Protein content of blood-derived extracellular vesicles: An approach to the pathophysiology of cerebral hemorrhage.

Abstract

Introduction: Extracellular vesicles (EVs) participate in cell-to-cell paracrine signaling and can be biomarkers of the pathophysiological processes underlying disease. In intracerebral hemorrhage, the study of the number and molecular content of circulating EVs may help elucidate the biological mechanisms involved in damage and repair, contributing valuable information to the identification of new therapeutic targets. Methods: The objective of this study was to describe the number and protein content of blood-derived EVs following an intracerebral hemorrhage (ICH). For this purpose, an experimental ICH was induced in the striatum of Sprague-Dawley rats and EVs were isolated and characterized from blood at baseline, 24 h and 28 days. The protein content in the EVs was analyzed by mass spectrometric data-dependent acquisition; protein quantification was obtained by sequential window acquisition of all theoretical mass spectra data and compared at pre-defined time points.
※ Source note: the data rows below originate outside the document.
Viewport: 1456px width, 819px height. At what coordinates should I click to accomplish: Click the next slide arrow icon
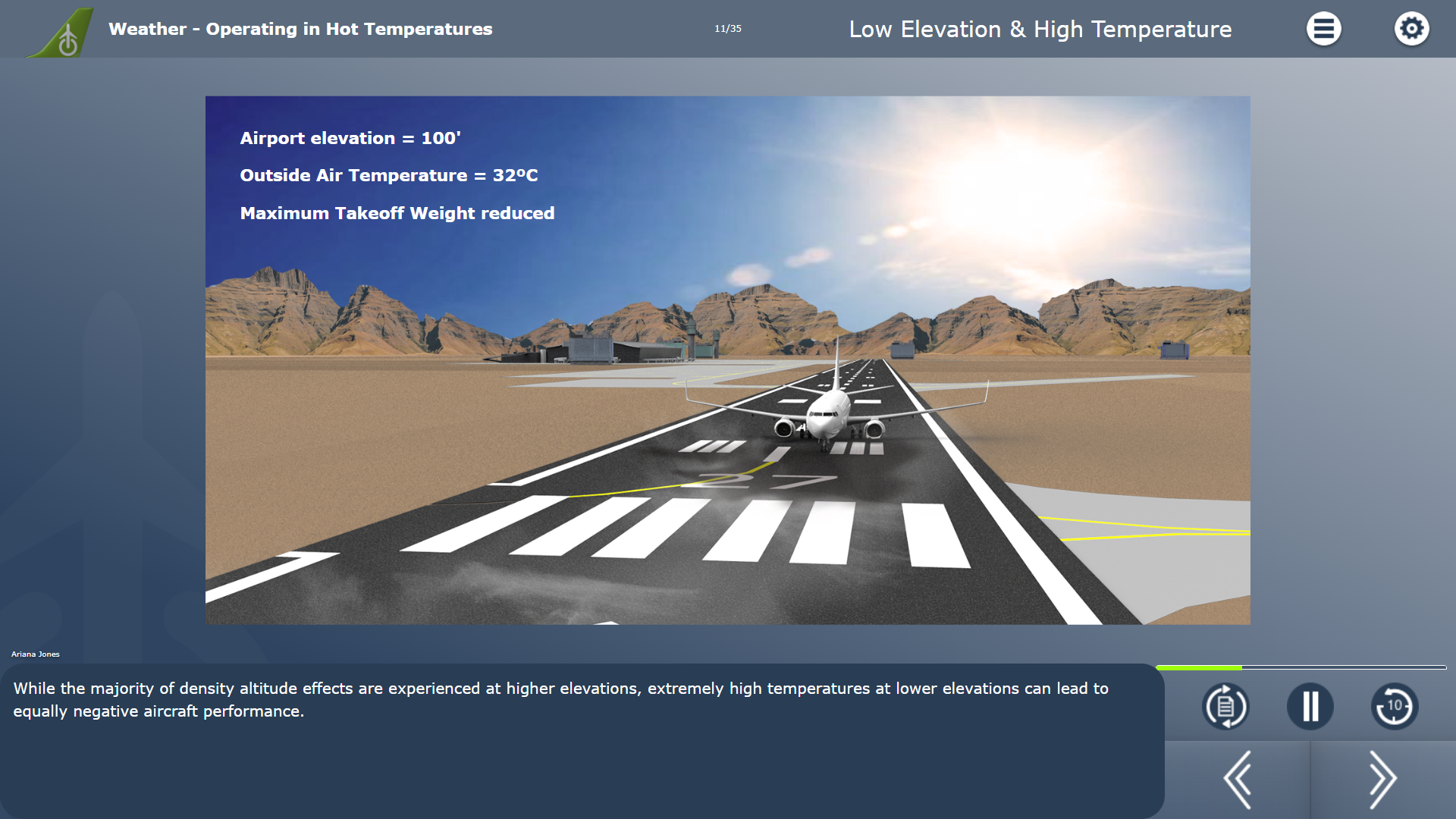[1384, 779]
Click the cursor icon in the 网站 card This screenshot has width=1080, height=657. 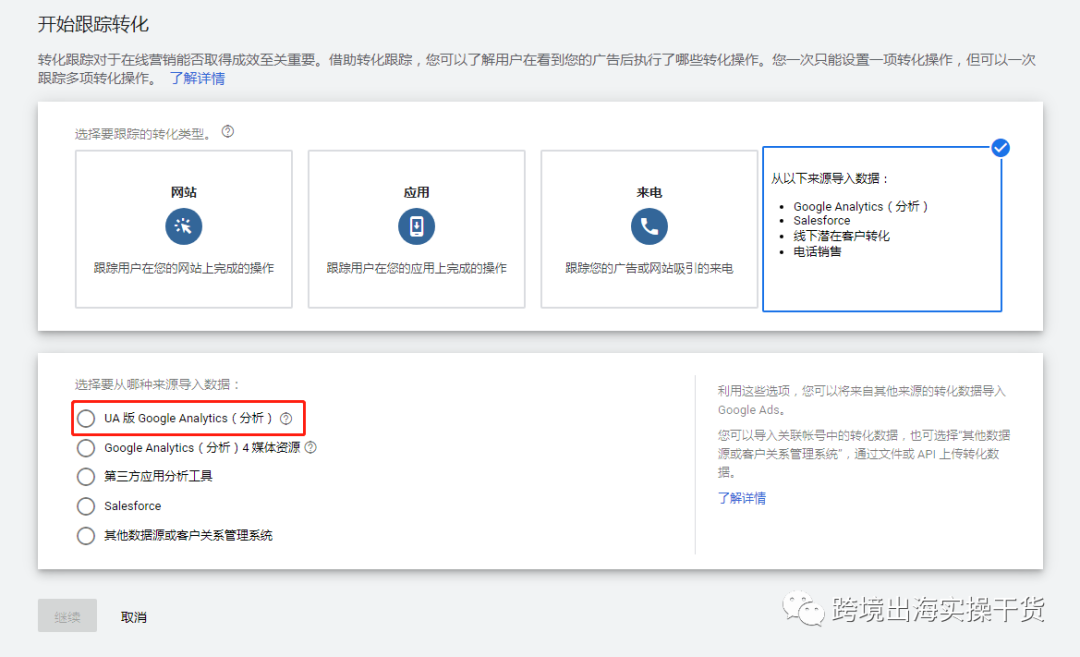pyautogui.click(x=183, y=226)
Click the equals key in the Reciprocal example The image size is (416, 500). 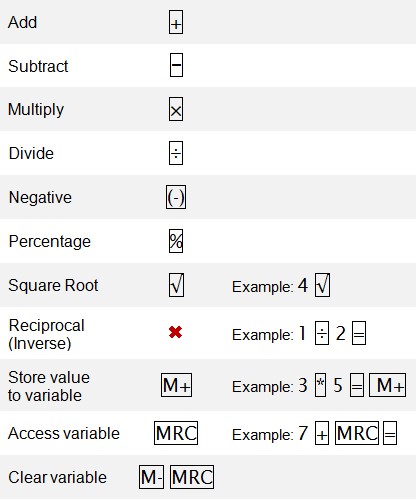click(x=359, y=333)
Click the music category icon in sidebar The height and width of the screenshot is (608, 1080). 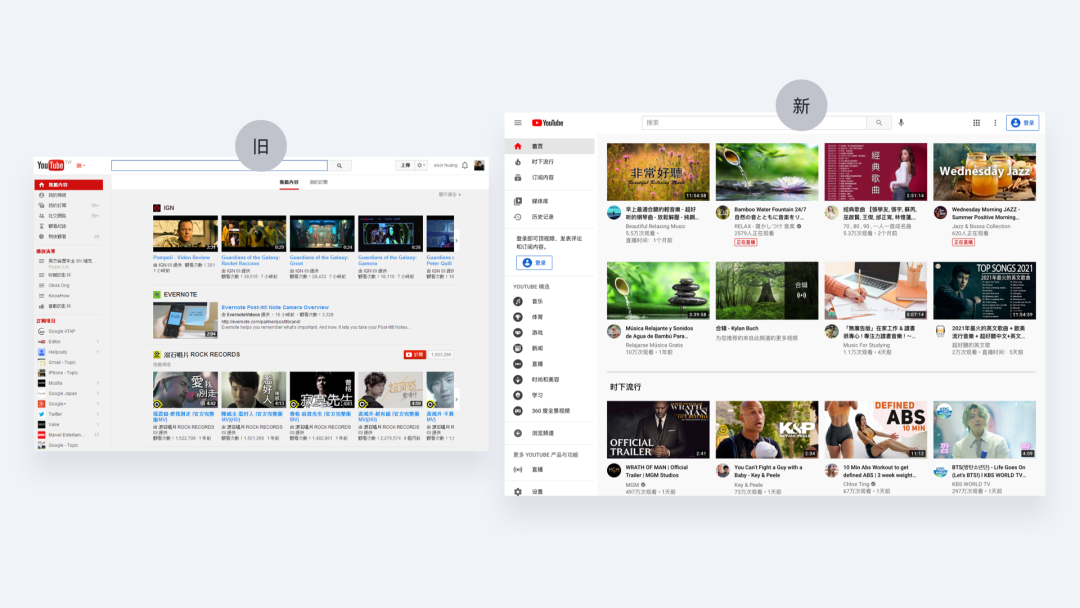(518, 302)
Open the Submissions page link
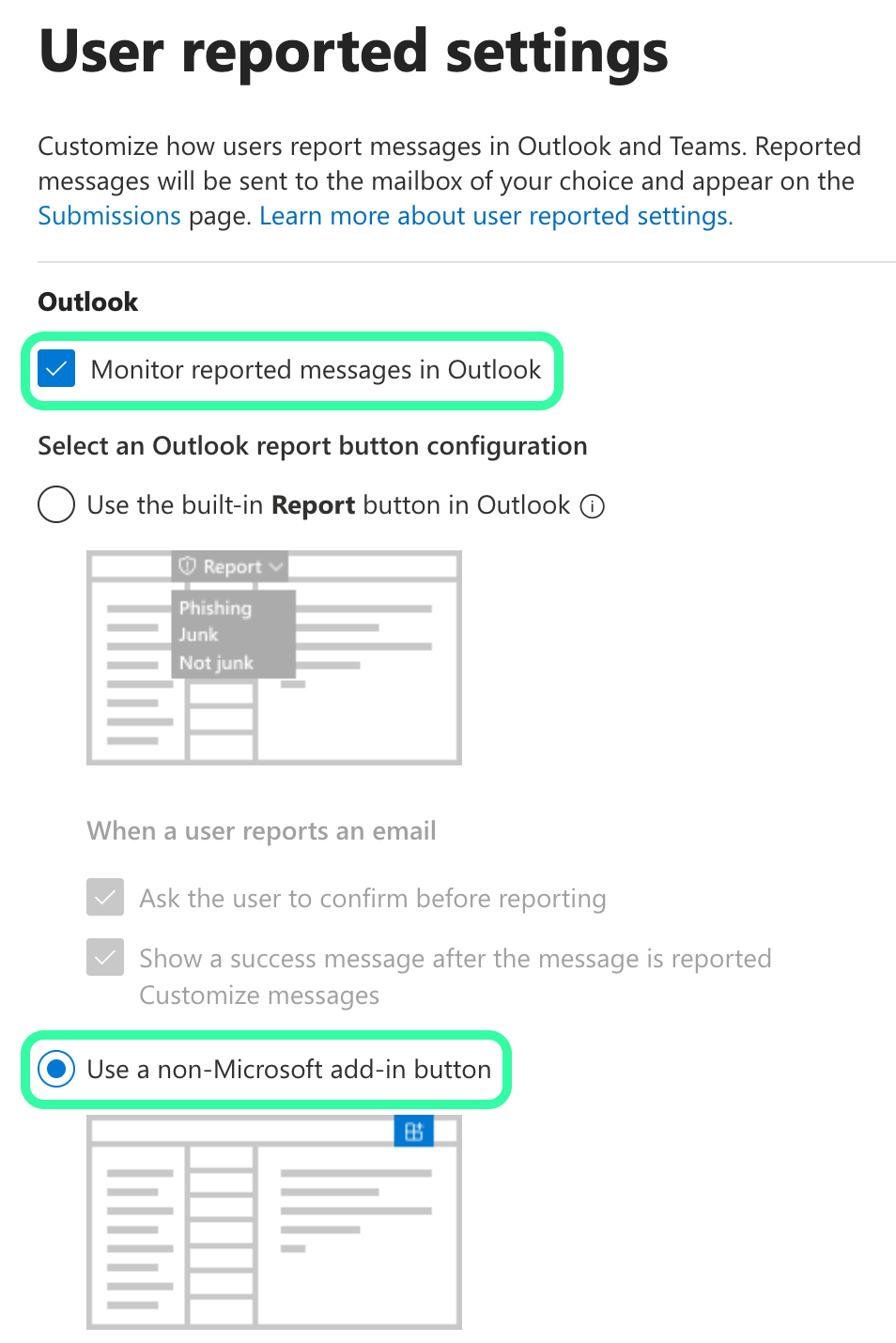 coord(109,216)
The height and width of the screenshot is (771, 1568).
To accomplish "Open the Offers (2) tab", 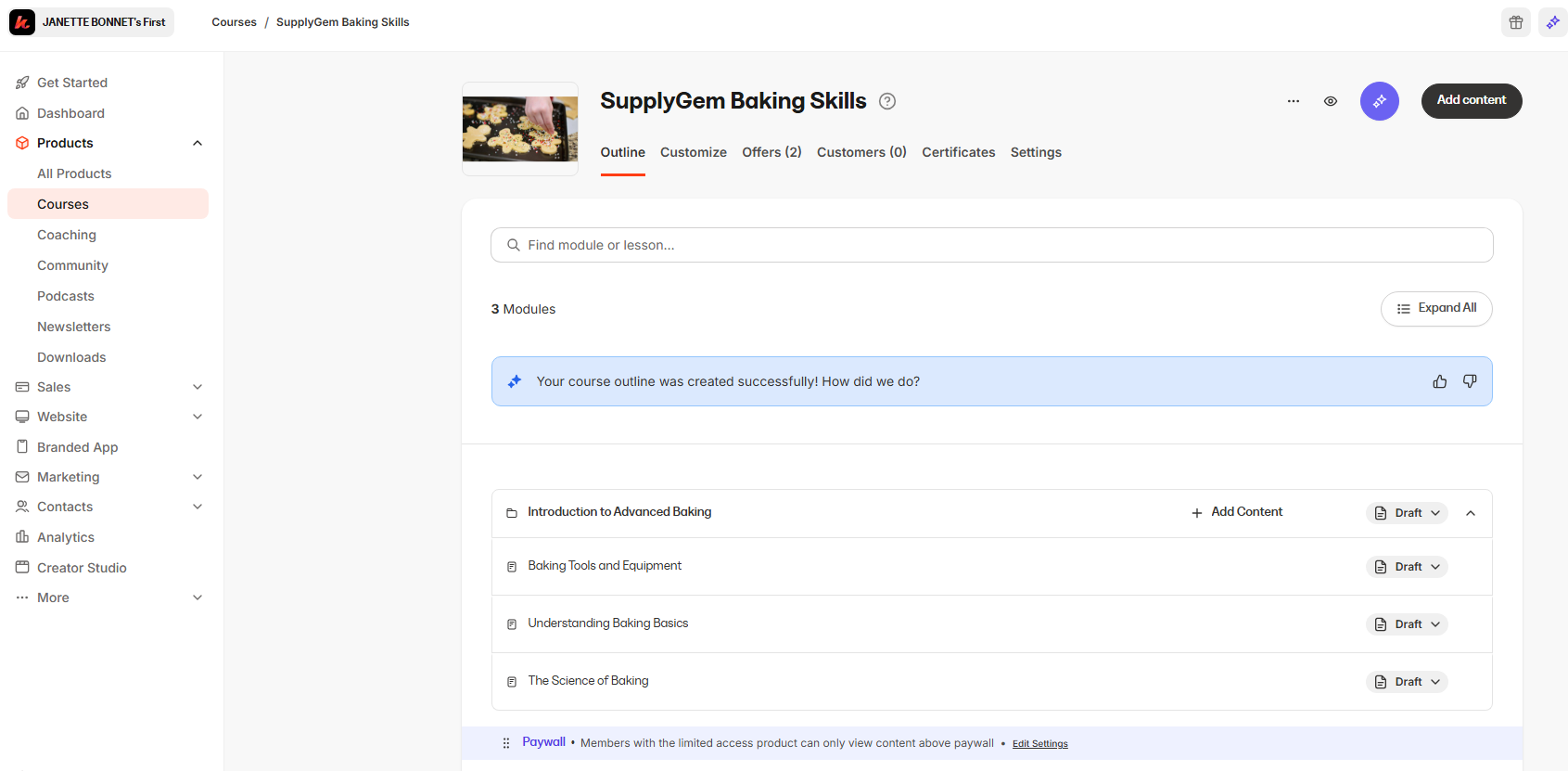I will (771, 152).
Results: Although no differences were found in the number of EVs, the proteomic study revealed that proteins related to the response to cellular damage such as deubiquitination, regulation of MAP kinase activity (UCHL1) and signal transduction (NDGR3), were up-expressed at 24 h compared to baseline; and that at 28 days, the protein expression profile was characterized by a higher content of the proteins involved in healing and repair processes such as cytoskeleton organization and response to growth factors (COR1B) and the regulation of autophagy (PI42B). Discussion: The protein content of circulating EVs at different time points following an ICH may reflect evolutionary changes in the pathophysiology of the disease.